A cette date, le gouvernement de Philippe Pétain collabore sans vergogne avec le Reich nazi depuis l'entrevue à Montoire avec Hitler, le 24 octobre 1940. C'est dire si l'économie française travaille pour l'économie de guerre allemande. De ce fait, dans le Nord et le Pas-de-Calais, les compagnies minières sont engagées dans cette politique collaborationniste et extraient chaque jour 93 000 tonnes de charbon pour l'Allemagne hitlérienne.
Mais fait unique unique, spectaculaire et massif, la grève des mineurs du Nord et du Pas-de-Calais fut la première grande manifestation de Résistance au sein du peuple de France.
Déjà, le 1er mai 1941, le PCF clandestin avait appelé les mineurs à une journée de luttes contre le "double joug de la domination capitaliste et étrangère." Des inscriptions avaient alors apparu sur les murs et des drapeaux rouges flotté au-dessus des corons. Le 15 mai 1941, ce même PCF interdit, depuis sa clandestinité, fondait dans notre pays, le Front national de lutte pour l'indépendance de la France "contre l'oppression nationale subie et contre les traîtres au service de l'envahisseur".
Lorsque les houillères de Dourges décide de réintroduire le paiement des ouvriers à l'abattage par équipes, la grève démarre et s'étend à tout le bassin minier du Nord-Pas-de-Calais, impulsée par le PCF et la CGT clandestine. Si la confédération CGT est interdite par Vichy, les unions locales et départementales demeurent autorisées. Elles sont aux mains de dirigeants réformistes ou carrément collaborationnistes, et René Belin, numéro 2 de la CGT avant-guerre, est ministre du Travail et de la Production industrielle de Pétain. Mais passant outre ces instances, 100 000 mineurs grévistes (Français et étrangers), soit plus de 80% de la corporation, se dressent contre Vichy et l'Allemagne nazie. Des cahiers revendicatifs sont déposés; des femmes défilent dans les corons pour appuyer cette grève.
Le 6 juin 1941, les Allemands déclarent l'état de siège et un climat de terreur s'installe dans les mines et les corons. L'administration française et ses forces de l'ordre collaborent avec les nazis.

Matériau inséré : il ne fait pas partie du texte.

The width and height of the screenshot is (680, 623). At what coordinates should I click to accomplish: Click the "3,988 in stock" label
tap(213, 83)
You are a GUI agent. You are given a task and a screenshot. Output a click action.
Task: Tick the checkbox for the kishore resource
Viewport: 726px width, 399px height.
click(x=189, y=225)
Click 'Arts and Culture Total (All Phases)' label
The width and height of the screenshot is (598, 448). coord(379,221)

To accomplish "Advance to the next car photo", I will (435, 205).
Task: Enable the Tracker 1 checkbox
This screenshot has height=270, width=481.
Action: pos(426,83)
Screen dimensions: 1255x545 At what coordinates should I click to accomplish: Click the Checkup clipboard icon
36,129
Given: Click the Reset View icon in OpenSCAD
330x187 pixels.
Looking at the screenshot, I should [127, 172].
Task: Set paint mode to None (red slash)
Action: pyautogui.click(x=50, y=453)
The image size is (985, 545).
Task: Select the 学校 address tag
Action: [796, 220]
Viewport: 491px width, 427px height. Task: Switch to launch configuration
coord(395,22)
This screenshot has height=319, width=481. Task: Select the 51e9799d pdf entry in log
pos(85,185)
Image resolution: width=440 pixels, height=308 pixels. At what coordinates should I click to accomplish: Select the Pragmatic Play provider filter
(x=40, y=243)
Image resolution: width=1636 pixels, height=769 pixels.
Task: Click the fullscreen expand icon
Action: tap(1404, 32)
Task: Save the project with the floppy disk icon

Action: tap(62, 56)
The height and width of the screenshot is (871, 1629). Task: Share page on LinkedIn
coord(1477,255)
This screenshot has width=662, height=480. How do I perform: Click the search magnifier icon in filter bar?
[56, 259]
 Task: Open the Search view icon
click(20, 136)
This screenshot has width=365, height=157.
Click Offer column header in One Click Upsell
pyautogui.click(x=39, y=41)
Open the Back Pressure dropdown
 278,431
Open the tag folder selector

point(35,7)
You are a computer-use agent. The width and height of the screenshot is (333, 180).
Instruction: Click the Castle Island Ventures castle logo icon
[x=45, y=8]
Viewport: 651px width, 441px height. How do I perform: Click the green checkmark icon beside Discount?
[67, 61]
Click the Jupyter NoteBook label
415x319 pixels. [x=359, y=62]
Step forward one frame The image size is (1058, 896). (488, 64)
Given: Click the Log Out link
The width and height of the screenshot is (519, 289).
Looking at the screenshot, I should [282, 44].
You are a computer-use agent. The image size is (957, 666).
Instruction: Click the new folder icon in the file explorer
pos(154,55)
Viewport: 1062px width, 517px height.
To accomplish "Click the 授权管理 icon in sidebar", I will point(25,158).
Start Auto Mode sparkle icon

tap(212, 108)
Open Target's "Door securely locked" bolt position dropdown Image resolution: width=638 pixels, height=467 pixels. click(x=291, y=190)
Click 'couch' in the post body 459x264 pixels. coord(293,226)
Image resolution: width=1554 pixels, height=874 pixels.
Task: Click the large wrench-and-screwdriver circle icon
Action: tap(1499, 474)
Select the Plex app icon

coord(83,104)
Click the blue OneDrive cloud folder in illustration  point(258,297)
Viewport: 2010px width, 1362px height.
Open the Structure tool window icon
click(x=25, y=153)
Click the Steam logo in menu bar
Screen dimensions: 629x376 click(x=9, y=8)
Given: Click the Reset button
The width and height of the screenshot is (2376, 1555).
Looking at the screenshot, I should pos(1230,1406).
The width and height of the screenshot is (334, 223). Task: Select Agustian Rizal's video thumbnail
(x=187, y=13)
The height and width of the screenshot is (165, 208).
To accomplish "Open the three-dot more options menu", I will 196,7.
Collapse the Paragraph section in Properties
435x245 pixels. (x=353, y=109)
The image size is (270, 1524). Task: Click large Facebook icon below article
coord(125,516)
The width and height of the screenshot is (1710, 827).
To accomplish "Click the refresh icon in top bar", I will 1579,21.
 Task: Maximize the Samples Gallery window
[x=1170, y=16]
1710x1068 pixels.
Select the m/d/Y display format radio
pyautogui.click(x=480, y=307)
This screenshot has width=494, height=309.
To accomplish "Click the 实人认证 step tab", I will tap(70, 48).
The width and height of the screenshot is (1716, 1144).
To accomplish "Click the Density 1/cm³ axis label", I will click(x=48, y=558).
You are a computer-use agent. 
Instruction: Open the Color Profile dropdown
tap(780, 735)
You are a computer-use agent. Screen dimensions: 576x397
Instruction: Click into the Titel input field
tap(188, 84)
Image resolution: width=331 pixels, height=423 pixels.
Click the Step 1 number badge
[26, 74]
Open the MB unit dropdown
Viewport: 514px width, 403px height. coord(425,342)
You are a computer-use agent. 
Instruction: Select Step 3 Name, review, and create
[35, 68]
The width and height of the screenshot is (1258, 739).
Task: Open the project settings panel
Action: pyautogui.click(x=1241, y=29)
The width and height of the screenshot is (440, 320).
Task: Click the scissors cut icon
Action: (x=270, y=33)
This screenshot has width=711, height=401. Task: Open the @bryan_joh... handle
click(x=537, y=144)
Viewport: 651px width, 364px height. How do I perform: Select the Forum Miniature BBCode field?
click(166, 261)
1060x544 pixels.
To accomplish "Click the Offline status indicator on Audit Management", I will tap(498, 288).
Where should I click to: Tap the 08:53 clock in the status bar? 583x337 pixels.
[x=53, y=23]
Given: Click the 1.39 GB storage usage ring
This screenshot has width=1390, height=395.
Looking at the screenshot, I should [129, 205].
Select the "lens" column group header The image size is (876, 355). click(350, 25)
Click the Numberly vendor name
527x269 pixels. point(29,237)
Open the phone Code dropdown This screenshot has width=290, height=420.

Les femmes et mères de mineurs sont arrêtées en premier et emprisonnées à Lille ou Valenciennes comme otages. Quant au bilan des arrestations, il est impossible à préciser. La population cache les grévistes.
400 mineurs sont transférés à la forteresse d'Huy, dont 270 déportés immédiatement à Sachsenhausen au travail forcé, dont peu reviendront, à commencer par les 26 qui périssent pendant le transport. La répression se poursuit : les Allemands fusillent des dizaines de mineurs, traqués de la fin de la grève jusqu'en octobre 1941. Les femmes, filles, mères de mineurs s'entassent dans les prisons de toute la région.
Le travail reprend sous la surveillance des soldats allemands jusqu'à la fin de la guerre. Mais les compagnies minières ont accepté des augmentations salariales et un service d'approvisionnement des corons.
L'oubli de cet anniversaire se comprend mieux. il bat en brèche les théories des pseudo historiens sur l'entrée dans la Résistance du PCF le 21 juin 1941, date à laquelle le Reich nazi attaque l'URSS. Oublier cette collaboration, c'est aussi gommer la parfaite collusion du patronat français des houillères avec l'occupant. Enfin, c'est taire la plus importante mobilisation ouvrière en France occupée, contre le régime de Vichy et les Allemands. Car, du 27 mai au 10 juin 1941, cette grève des gueules noires du nord de la France revêt une indéniable dimension patriotique.
A l'heure, ou la peste brune menace la démocratie avec l'appui des médias aux ordres du capital, n'oublions pas cette révolte glorieuse de la classe ouvrière, quand l'horizon était borné de noir, de deuils, de souffrances et de sang.